In the listing that follows, the lines starting at the one containing "Given: Open the Add Images dropdown arrow" and ending at the one containing "The width and height of the screenshot is (715, 565)." are to be returned exactly, both boundary lines included, and no others.

─── PROVIDED RECORDS

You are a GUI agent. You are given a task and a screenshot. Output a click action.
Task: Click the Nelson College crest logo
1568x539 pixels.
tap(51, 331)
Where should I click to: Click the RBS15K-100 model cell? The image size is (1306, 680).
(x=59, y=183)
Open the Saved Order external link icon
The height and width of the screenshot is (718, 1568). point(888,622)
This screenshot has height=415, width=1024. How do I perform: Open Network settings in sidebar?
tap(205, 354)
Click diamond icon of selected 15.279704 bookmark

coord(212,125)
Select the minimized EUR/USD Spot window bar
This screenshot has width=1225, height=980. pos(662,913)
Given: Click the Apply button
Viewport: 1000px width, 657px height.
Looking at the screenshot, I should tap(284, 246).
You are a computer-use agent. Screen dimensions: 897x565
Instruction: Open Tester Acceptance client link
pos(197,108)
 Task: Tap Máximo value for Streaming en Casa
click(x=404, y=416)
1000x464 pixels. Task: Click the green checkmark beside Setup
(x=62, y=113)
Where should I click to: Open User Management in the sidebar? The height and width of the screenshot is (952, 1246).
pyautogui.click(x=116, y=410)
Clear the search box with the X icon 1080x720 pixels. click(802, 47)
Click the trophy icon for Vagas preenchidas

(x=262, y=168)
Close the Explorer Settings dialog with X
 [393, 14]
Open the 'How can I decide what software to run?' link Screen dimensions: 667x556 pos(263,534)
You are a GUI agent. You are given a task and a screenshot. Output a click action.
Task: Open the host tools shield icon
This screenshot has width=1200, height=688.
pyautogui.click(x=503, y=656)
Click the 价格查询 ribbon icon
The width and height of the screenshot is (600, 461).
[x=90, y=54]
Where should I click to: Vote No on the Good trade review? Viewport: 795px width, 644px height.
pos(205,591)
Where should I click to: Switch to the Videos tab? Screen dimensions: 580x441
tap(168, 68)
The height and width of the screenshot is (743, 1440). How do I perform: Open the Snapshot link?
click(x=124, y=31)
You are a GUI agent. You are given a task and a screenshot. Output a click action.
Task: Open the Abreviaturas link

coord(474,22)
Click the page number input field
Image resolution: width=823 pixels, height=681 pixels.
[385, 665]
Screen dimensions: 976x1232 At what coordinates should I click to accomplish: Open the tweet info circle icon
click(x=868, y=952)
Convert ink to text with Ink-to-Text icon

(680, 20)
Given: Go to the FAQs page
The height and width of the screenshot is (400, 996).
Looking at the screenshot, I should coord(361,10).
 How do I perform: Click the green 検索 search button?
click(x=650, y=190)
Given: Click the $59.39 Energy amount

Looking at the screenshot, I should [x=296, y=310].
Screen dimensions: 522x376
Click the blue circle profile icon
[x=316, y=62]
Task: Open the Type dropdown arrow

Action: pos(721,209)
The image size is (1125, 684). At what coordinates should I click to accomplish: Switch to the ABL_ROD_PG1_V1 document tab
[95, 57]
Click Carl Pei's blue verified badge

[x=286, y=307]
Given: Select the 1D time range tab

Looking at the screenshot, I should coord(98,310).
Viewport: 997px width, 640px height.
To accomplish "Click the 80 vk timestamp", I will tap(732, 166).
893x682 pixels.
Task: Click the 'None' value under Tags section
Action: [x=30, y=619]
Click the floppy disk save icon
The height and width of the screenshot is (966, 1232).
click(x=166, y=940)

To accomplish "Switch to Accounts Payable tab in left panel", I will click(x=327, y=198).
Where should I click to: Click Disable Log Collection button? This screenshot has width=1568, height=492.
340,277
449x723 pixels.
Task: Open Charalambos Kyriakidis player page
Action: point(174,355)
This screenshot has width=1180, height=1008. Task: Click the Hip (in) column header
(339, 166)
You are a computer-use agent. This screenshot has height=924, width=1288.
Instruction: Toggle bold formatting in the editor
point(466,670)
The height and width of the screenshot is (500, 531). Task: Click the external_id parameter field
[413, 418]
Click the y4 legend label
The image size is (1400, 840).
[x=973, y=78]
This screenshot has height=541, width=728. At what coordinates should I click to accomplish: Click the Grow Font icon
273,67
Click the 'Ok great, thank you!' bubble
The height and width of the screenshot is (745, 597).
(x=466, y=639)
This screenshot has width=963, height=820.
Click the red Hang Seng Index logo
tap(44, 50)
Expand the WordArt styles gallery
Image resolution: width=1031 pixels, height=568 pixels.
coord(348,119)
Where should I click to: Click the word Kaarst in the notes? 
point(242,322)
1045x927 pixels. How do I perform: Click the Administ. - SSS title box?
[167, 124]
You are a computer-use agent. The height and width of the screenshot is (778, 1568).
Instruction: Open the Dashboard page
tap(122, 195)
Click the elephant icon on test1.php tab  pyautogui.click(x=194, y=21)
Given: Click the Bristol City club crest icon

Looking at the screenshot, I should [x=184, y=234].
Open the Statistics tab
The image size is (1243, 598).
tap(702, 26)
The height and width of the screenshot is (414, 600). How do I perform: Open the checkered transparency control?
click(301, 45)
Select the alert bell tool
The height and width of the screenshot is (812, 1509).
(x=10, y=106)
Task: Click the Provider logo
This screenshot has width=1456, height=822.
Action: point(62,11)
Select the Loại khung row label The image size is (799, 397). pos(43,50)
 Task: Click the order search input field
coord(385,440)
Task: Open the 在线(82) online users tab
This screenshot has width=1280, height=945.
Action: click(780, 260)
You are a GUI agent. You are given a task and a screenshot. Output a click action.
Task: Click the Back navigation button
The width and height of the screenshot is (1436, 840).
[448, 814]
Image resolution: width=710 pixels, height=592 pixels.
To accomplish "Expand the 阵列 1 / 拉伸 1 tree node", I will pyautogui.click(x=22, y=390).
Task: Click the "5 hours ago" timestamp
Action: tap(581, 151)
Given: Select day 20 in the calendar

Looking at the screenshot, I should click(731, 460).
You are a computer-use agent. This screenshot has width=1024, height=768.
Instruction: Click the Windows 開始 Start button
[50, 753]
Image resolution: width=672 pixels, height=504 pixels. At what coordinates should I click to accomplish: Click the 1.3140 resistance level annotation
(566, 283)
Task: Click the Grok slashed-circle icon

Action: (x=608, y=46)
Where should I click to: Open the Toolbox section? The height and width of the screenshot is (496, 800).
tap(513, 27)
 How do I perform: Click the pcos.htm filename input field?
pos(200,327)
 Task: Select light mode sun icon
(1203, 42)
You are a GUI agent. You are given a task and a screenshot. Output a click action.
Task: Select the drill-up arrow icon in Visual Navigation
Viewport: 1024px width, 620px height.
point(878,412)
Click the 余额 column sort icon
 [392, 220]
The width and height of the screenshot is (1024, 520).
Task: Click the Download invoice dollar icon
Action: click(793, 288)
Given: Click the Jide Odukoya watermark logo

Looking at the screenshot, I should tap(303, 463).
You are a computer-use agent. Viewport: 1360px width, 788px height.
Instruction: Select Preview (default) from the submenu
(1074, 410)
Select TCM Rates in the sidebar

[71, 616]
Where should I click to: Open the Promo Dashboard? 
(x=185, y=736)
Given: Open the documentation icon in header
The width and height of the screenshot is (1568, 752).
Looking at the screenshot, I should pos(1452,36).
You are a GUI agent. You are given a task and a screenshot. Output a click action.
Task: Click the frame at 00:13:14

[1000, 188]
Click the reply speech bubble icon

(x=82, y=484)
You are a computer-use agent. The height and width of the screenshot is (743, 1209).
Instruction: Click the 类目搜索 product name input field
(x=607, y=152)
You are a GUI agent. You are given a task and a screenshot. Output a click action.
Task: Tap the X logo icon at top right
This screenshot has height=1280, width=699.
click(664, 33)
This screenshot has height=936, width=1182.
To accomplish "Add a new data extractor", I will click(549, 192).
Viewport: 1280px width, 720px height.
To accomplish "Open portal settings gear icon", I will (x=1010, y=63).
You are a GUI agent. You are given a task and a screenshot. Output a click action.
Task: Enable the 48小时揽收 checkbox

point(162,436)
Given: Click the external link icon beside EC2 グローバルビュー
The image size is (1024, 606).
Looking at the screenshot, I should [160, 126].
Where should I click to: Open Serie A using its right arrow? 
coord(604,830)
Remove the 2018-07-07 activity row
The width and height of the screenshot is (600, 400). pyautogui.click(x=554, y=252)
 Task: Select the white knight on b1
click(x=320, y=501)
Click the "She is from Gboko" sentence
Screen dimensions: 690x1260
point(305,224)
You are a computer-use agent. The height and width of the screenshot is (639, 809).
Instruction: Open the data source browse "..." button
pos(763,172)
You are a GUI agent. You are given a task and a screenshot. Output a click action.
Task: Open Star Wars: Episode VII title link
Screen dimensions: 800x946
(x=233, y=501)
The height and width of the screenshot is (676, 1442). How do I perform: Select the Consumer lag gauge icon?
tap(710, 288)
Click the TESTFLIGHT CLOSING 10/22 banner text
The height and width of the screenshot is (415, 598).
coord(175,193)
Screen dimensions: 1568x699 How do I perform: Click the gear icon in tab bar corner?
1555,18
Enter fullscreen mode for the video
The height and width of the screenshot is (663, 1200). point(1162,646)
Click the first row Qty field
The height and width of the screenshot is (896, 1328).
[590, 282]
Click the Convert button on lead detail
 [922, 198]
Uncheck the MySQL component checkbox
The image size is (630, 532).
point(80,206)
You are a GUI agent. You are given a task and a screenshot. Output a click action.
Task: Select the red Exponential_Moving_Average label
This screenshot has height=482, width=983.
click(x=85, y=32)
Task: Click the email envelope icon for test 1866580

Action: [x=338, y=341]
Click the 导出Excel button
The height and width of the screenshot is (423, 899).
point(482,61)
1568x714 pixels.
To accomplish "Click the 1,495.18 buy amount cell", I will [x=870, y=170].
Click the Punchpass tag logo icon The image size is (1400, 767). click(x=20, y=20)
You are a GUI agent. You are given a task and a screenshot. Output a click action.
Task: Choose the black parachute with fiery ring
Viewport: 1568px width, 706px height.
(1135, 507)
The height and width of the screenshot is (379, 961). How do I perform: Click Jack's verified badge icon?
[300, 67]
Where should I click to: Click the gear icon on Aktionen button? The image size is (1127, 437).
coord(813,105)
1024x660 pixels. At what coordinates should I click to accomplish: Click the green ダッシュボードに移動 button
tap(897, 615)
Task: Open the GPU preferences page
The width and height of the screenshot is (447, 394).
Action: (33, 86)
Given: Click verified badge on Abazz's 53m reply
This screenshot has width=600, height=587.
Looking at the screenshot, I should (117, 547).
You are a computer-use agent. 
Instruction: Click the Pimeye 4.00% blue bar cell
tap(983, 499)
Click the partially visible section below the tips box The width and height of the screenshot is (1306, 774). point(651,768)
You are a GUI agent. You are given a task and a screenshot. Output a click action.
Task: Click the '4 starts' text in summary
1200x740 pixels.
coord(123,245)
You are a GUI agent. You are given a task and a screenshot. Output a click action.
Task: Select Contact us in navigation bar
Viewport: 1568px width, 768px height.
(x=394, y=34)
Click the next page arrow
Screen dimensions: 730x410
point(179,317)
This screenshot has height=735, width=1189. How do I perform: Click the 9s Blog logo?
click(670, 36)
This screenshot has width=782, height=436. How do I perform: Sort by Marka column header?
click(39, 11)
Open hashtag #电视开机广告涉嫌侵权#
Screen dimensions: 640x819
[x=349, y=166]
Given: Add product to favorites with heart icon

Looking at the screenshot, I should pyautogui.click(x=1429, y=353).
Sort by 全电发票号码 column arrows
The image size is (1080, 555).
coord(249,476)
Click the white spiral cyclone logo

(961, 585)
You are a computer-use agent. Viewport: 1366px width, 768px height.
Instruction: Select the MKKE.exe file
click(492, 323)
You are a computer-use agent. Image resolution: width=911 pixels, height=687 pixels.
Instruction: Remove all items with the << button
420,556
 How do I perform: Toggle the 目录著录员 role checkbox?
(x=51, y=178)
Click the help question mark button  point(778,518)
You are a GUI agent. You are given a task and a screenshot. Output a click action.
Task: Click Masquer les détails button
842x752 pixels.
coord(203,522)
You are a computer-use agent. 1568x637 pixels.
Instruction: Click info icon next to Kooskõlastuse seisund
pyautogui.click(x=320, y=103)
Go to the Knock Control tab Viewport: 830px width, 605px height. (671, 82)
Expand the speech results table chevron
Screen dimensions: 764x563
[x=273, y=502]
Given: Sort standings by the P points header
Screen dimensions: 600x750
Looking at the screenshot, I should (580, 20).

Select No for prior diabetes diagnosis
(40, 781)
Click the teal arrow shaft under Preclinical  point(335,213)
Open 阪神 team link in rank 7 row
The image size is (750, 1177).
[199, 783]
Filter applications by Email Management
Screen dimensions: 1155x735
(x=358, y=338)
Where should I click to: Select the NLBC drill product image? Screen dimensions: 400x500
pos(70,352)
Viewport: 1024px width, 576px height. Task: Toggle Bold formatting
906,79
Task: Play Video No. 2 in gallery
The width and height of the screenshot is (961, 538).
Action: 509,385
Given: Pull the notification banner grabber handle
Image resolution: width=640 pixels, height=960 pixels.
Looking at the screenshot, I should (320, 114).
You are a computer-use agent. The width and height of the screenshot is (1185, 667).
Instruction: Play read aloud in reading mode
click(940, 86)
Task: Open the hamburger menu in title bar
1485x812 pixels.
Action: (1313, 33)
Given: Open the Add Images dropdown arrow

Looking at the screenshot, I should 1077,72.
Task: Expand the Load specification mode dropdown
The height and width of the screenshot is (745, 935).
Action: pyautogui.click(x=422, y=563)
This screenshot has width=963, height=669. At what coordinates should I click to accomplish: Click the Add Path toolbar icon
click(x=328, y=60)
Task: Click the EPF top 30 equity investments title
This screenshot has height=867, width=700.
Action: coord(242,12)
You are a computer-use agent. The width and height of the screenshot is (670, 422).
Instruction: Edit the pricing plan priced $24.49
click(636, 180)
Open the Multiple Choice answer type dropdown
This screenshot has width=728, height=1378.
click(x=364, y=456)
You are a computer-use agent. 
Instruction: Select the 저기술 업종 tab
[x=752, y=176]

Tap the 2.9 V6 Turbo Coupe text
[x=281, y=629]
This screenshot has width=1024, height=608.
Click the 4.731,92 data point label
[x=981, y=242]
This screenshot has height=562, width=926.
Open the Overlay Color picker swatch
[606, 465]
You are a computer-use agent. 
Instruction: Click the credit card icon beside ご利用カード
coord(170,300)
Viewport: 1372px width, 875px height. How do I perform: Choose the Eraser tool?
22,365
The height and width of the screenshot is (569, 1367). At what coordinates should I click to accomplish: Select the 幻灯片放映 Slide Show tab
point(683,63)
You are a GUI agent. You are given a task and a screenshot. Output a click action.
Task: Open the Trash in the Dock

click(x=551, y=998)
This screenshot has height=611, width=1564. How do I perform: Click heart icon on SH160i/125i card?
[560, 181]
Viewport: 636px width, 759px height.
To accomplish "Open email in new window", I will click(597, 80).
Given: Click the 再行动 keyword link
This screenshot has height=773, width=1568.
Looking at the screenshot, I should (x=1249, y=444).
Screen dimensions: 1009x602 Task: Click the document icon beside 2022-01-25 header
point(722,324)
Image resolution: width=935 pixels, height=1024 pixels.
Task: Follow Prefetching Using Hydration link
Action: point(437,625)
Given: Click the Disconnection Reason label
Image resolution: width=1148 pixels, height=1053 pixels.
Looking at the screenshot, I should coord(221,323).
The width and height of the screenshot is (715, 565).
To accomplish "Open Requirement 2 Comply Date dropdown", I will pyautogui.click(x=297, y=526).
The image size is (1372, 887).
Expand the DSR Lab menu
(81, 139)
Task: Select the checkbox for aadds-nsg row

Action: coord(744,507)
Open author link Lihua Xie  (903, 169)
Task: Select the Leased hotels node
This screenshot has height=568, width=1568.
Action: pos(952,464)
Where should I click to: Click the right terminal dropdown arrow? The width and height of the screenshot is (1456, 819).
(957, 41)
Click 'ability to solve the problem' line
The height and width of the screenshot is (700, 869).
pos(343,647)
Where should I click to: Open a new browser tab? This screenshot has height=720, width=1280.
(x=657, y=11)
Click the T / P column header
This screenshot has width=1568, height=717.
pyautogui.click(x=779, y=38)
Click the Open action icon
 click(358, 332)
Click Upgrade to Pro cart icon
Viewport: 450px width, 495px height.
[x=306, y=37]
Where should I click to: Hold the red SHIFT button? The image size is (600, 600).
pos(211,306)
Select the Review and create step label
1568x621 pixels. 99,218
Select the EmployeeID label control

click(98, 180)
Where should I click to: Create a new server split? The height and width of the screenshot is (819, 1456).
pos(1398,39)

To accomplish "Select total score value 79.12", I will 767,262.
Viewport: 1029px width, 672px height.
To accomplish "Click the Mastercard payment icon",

──────

_SOLUTION TO THIS PROBLEM_
Given: Open the Add Images dropdown arrow

Looking at the screenshot, I should 1077,72.
Task: Expand the Load specification mode dropdown
The height and width of the screenshot is (745, 935).
Action: pyautogui.click(x=422, y=563)
This screenshot has width=963, height=669. At what coordinates should I click to accomplish: Click the Add Path toolbar icon
click(x=328, y=60)
Task: Click the EPF top 30 equity investments title
This screenshot has height=867, width=700.
Action: coord(242,12)
You are a computer-use agent. The width and height of the screenshot is (670, 422).
Instruction: Edit the pricing plan priced $24.49
click(636, 180)
Open the Multiple Choice answer type dropdown
This screenshot has width=728, height=1378.
click(x=364, y=456)
You are a computer-use agent. 
Instruction: Select the 저기술 업종 tab
[x=752, y=176]

Tap the 2.9 V6 Turbo Coupe text
[x=281, y=629]
This screenshot has width=1024, height=608.
Click the 4.731,92 data point label
[x=981, y=242]
This screenshot has height=562, width=926.
Open the Overlay Color picker swatch
[606, 465]
You are a computer-use agent. 
Instruction: Click the credit card icon beside ご利用カード
coord(170,300)
Viewport: 1372px width, 875px height. How do I perform: Choose the Eraser tool?
22,365
The height and width of the screenshot is (569, 1367). At what coordinates should I click to accomplish: Select the 幻灯片放映 Slide Show tab
point(683,63)
You are a GUI agent. You are given a task and a screenshot. Output a click action.
Task: Open the Trash in the Dock

click(x=551, y=998)
This screenshot has height=611, width=1564. How do I perform: Click heart icon on SH160i/125i card?
[560, 181]
Viewport: 636px width, 759px height.
To accomplish "Open email in new window", I will click(597, 80).
Given: Click the 再行动 keyword link
This screenshot has height=773, width=1568.
Looking at the screenshot, I should (x=1249, y=444).
Screen dimensions: 1009x602 Task: Click the document icon beside 2022-01-25 header
point(722,324)
Image resolution: width=935 pixels, height=1024 pixels.
Task: Follow Prefetching Using Hydration link
Action: point(437,625)
Given: Click the Disconnection Reason label
Image resolution: width=1148 pixels, height=1053 pixels.
Looking at the screenshot, I should coord(221,323).
The width and height of the screenshot is (715, 565).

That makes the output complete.